* Source extract

Someone tried to spy on South Korea's World Cup preparations. Mexican military caught them — or at least caught the drone.

Specialised military equipment detected an unauthorised aircraft operating near South Korea's training facility in Guadalajara ahead of Thursday's Group A fixture against Mexico. The drone was intercepted and "neutralised" before the Koreans began their tactical work. Authorities haven't said who was flying it or what they were after, but the timing wasn't subtle — this was the session before one of the tournament's more intriguing Group A matchups.

South Korea coach Hong Myung-bo was diplomatic about it, but didn't hide his frustration. "While we were preparing for the match, that was the most important timing, so what happened was unfortunate," he said through a translator. He noted it was intercepted just before tactical drills began, so the damage — if any — was limited. But he clearly wasn't thrilled.

This isn't an isolated incident

Mexican security forces have dealt with multiple drone incursions in recent days across Mexico City, Guadalajara, and Monterrey — near stadiums, fan zones, and team hotels. Mexico's Plan Kukulkan security operation, launched in March, has around 100,000 personnel in the field. Canada has also imposed temporary no-fly restrictions over World Cup venues and training sites in Vancouver and Toronto through July 7.

* Raw data
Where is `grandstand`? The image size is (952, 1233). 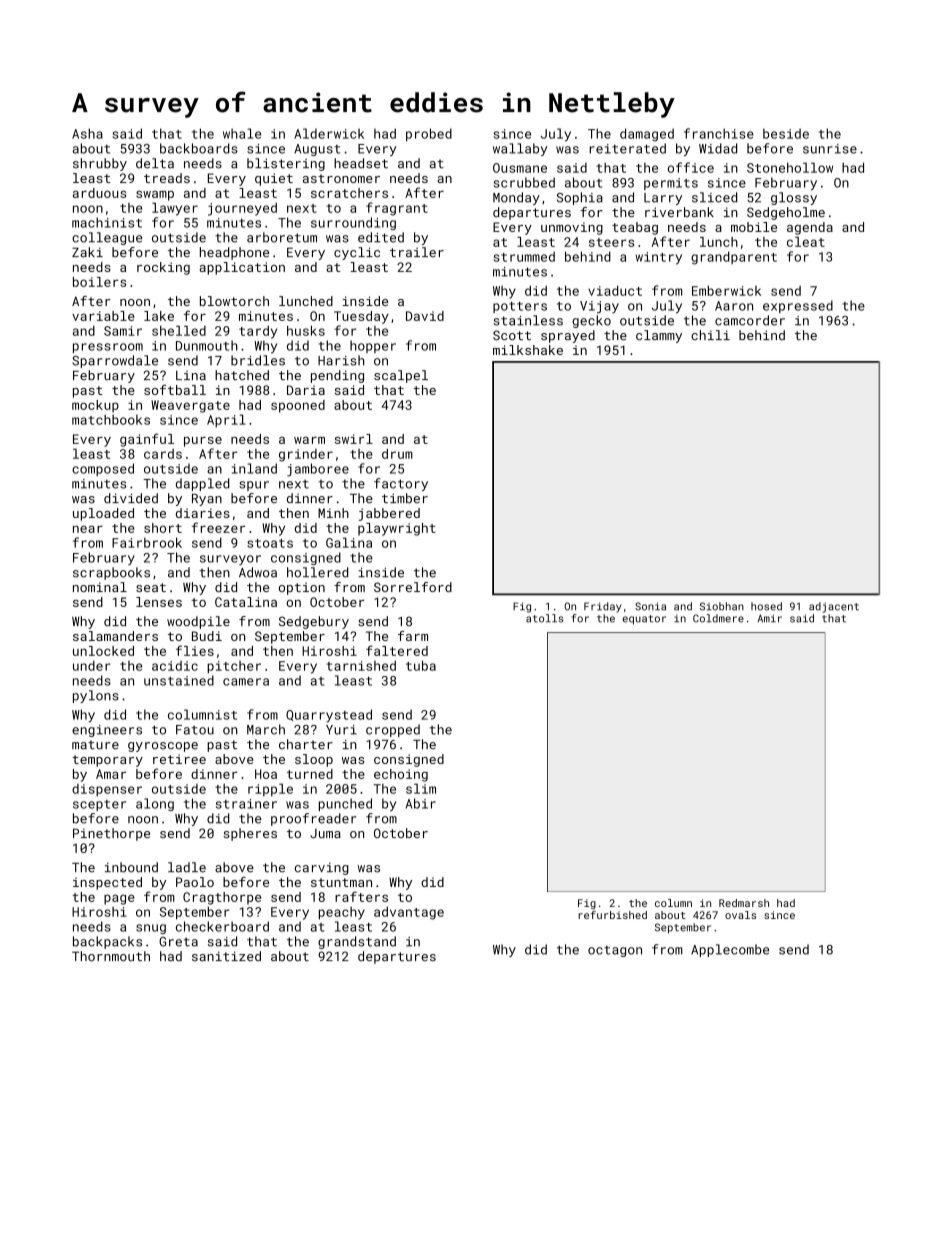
==
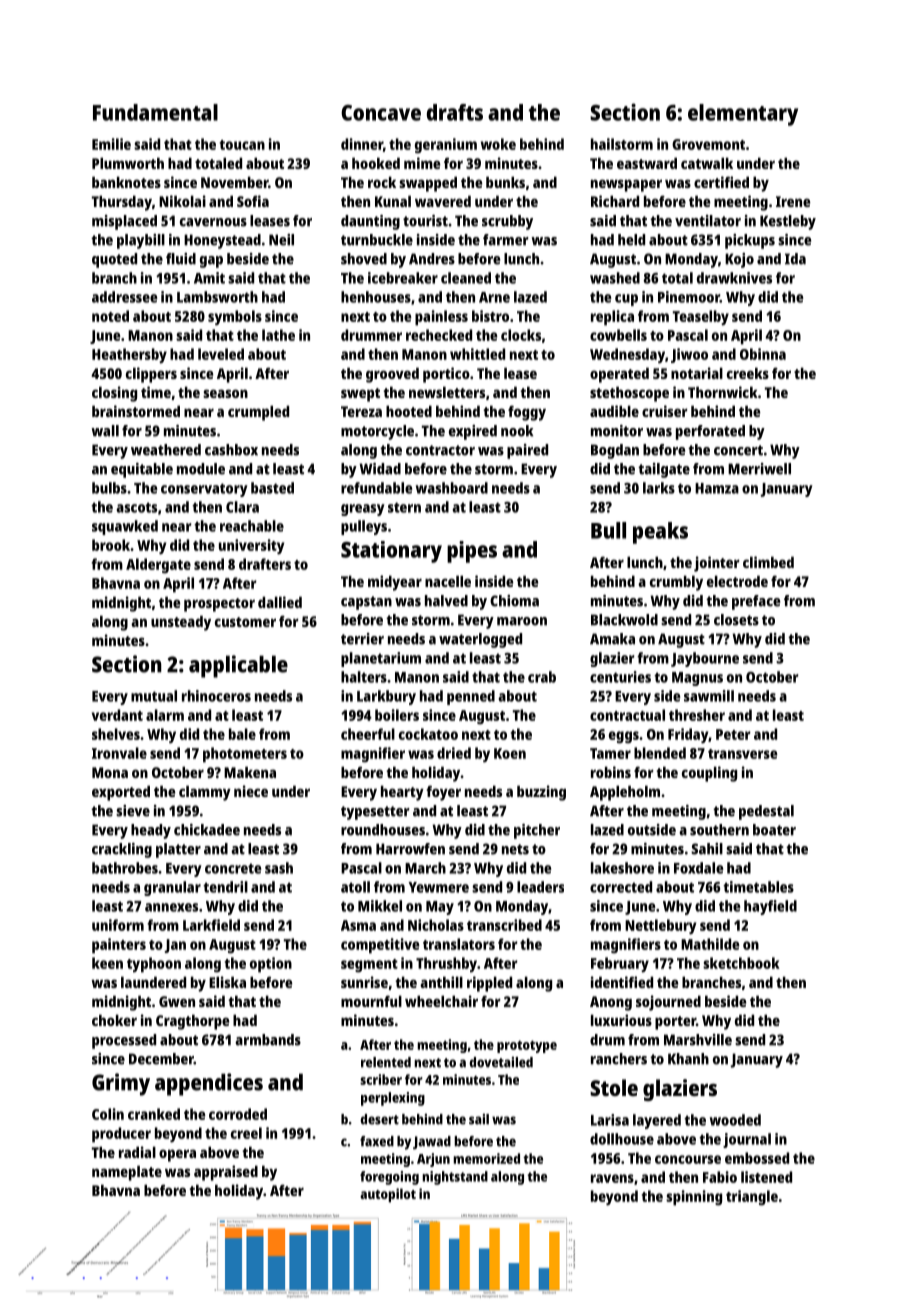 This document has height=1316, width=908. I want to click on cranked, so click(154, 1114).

* Exercise task
Copy word for word the part of the drone report that starts at the words "This isn't an" and ends after "through July 7.".

* Written response
This isn't an isolated incident

Mexican security forces have dealt with multiple drone incursions in recent days across Mexico City, Guadalajara, and Monterrey — near stadiums, fan zones, and team hotels. Mexico's Plan Kukulkan security operation, launched in March, has around 100,000 personnel in the field. Canada has also imposed temporary no-fly restrictions over World Cup venues and training sites in Vancouver and Toronto through July 7.